The expected output is every line from the one containing "Task: Tap the" to the end of the data below, exactly, and no other line.

(Collected data entries)
====
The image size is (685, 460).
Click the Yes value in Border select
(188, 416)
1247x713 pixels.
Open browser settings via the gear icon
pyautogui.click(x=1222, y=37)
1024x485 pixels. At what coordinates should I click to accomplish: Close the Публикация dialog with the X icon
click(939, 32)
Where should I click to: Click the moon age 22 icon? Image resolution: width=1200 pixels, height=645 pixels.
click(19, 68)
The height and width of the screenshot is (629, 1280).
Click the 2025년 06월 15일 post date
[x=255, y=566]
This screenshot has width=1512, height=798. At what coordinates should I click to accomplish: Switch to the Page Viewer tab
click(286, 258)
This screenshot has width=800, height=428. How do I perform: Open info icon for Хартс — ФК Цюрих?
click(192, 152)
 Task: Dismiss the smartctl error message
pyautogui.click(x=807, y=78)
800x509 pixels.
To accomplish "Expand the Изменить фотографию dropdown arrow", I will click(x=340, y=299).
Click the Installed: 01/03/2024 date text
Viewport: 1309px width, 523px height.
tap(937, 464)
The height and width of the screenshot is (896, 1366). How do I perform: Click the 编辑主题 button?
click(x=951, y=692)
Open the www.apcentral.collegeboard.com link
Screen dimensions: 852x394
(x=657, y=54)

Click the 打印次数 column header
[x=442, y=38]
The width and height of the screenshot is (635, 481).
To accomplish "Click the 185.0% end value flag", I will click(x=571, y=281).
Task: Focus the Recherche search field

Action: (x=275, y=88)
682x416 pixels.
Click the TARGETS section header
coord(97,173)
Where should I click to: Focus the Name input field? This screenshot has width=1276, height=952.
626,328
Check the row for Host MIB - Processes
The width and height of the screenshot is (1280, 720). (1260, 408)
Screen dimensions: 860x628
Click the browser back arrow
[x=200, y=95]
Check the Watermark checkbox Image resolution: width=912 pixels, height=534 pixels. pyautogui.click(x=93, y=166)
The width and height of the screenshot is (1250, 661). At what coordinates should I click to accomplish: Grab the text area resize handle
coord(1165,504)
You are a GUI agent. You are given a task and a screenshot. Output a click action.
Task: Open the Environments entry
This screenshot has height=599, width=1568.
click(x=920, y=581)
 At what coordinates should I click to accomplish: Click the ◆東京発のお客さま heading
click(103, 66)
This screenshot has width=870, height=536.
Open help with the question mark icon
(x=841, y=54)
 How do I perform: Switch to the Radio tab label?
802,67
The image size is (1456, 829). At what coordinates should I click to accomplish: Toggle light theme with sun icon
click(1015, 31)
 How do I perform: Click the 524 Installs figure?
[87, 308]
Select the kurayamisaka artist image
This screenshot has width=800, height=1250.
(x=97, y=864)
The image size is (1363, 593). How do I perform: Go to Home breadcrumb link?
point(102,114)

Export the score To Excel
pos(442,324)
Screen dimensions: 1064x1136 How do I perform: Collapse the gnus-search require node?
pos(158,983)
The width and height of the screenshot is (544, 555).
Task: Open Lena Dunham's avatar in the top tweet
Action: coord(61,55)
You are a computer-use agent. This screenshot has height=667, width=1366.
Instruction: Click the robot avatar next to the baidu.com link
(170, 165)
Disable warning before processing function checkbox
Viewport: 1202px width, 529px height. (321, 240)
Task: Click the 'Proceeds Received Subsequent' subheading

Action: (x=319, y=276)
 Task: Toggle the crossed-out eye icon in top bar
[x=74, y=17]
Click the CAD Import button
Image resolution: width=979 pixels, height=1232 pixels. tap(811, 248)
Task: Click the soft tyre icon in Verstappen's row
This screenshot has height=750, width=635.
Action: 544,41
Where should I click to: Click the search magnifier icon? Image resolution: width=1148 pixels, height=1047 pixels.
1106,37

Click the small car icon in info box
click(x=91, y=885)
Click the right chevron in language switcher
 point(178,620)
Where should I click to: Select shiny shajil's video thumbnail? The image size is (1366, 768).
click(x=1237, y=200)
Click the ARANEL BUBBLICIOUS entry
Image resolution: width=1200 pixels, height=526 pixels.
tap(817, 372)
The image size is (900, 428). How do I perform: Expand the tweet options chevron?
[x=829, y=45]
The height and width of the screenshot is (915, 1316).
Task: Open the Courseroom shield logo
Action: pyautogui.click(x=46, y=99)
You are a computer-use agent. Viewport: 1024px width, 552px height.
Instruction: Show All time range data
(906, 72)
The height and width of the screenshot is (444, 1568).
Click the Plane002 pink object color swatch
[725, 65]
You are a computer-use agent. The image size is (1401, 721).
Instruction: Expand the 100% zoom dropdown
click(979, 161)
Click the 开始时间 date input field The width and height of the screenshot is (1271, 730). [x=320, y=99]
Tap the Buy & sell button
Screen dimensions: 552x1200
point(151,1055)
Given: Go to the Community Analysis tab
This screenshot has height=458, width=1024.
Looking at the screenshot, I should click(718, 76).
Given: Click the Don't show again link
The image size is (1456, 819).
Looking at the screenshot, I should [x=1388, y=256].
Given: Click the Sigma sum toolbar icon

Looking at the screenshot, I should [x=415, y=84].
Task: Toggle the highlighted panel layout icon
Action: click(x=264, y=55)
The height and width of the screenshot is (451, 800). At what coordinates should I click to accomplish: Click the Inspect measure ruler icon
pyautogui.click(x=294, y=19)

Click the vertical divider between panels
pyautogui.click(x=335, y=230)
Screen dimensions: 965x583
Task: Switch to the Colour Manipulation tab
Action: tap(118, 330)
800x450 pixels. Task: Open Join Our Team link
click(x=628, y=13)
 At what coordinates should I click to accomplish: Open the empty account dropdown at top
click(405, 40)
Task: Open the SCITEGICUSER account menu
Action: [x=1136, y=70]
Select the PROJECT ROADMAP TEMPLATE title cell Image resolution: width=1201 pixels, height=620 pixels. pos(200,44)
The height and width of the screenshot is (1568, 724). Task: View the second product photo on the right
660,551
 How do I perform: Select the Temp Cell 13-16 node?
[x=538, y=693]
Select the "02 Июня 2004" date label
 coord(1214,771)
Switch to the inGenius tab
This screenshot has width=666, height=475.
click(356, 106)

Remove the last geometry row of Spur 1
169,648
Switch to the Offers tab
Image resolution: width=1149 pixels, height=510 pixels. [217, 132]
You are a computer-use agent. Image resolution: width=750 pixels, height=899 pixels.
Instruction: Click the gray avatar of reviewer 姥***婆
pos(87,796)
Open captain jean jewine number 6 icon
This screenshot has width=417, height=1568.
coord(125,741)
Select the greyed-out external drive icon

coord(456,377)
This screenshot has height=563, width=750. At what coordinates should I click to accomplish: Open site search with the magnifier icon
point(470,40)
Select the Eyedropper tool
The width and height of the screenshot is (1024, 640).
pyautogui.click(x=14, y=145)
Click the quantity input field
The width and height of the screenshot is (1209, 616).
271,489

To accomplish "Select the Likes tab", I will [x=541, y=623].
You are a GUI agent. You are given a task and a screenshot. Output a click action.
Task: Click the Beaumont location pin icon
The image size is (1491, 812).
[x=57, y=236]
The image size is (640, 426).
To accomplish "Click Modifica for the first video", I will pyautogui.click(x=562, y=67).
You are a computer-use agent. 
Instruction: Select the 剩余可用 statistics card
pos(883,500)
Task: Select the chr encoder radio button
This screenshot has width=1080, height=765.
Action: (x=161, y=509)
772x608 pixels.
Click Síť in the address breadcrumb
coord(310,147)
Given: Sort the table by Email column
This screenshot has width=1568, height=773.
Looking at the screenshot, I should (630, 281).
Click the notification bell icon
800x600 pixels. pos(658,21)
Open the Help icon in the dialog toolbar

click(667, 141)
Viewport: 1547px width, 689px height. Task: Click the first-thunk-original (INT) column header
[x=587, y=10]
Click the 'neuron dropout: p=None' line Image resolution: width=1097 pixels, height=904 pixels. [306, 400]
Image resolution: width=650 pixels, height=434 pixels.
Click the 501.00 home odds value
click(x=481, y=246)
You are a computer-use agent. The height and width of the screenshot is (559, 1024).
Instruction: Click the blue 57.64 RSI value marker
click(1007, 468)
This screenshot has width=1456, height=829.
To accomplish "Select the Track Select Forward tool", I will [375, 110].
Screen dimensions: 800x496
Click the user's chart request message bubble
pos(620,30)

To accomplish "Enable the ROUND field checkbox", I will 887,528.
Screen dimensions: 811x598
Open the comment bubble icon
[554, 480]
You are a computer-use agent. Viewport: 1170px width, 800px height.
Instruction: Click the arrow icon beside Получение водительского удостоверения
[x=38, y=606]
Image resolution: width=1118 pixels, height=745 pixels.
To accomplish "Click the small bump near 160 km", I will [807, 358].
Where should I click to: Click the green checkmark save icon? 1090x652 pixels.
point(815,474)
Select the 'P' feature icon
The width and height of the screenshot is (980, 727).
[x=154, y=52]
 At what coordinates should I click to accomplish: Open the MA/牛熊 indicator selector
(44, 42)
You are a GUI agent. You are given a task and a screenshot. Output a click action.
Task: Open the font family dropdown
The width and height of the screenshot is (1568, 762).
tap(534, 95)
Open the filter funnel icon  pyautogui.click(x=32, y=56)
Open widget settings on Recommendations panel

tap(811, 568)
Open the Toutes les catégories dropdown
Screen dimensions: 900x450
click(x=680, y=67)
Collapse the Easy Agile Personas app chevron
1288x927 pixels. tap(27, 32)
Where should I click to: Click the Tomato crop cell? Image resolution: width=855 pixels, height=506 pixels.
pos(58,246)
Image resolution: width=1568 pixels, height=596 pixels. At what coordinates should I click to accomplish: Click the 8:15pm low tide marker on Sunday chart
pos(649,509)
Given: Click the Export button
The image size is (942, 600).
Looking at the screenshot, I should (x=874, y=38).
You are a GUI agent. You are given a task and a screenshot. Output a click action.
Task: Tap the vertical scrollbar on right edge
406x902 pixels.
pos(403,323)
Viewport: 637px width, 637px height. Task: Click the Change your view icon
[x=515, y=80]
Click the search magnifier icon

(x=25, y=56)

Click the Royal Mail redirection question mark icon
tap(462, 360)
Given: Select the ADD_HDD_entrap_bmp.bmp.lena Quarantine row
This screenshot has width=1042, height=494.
====
Worked solution:
Task: Tap the vertical scrollbar on right edge
406x902 pixels.
pos(403,323)
Viewport: 637px width, 637px height. Task: Click the Change your view icon
[x=515, y=80]
Click the search magnifier icon

(x=25, y=56)

Click the Royal Mail redirection question mark icon
tap(462, 360)
Given: Select the ADD_HDD_entrap_bmp.bmp.lena Quarantine row
This screenshot has width=1042, height=494.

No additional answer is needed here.